(Stored data)
◇ ◇ ◇ ◇ ◇ ◇ ◇

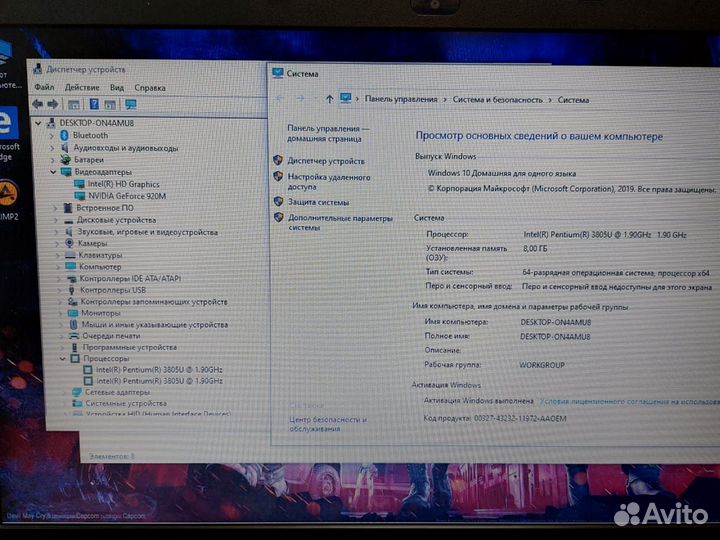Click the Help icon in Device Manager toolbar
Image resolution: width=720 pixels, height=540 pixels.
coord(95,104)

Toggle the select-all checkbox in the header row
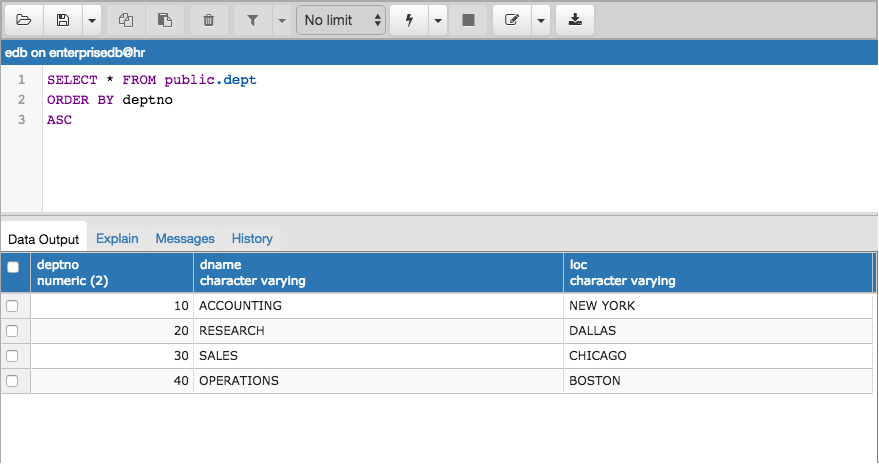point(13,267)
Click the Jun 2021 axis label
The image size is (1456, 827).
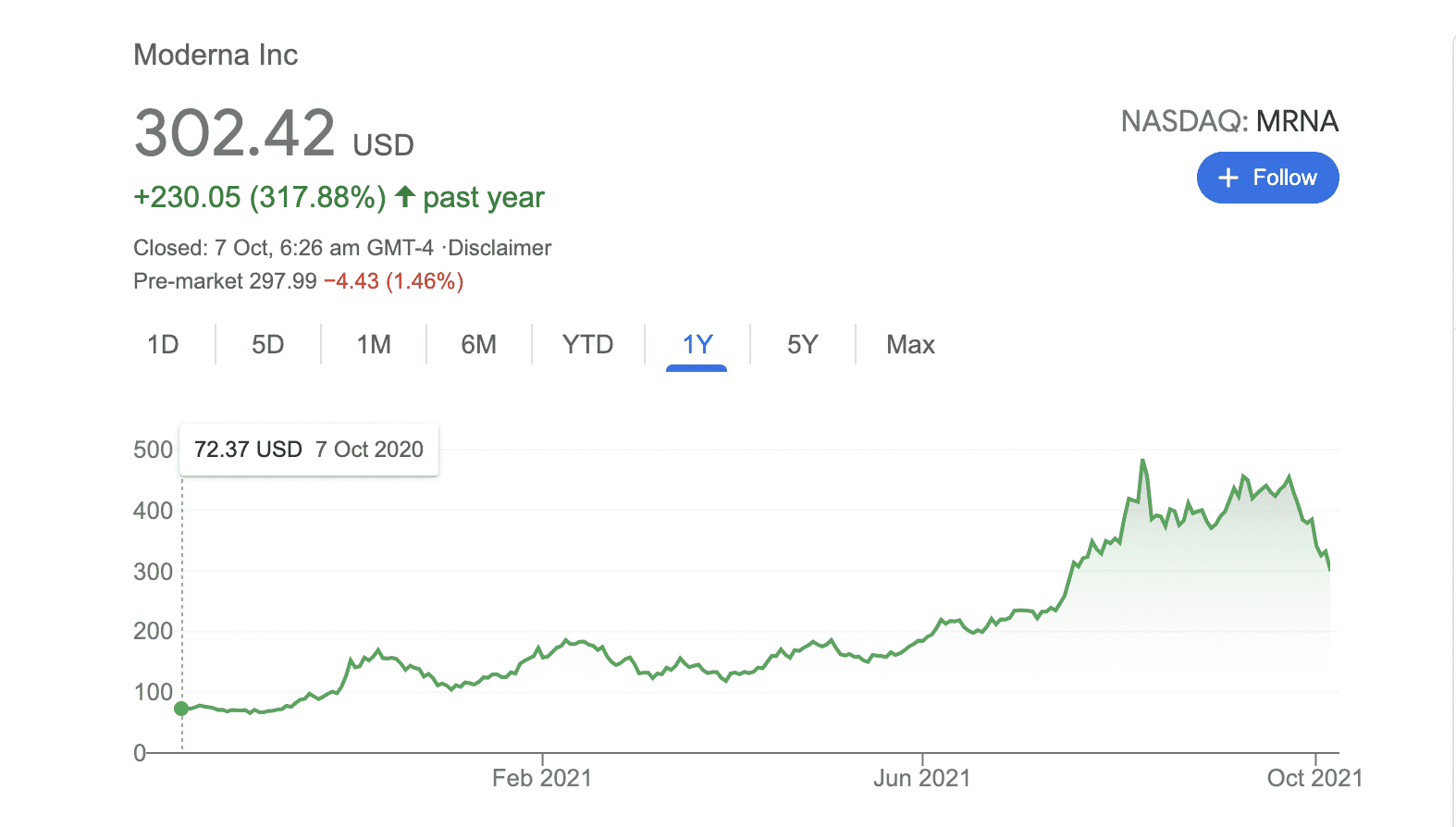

◇ ◇ ◇ ◇ ◇ ◇ ◇

__Work required__
Begin at the line containing "Click the Jun 2021 axis label" and copy every line through the end of the data above exactly, omitting the pictures.

__Output below__
Click the Jun 2021 axis label
The image size is (1456, 827).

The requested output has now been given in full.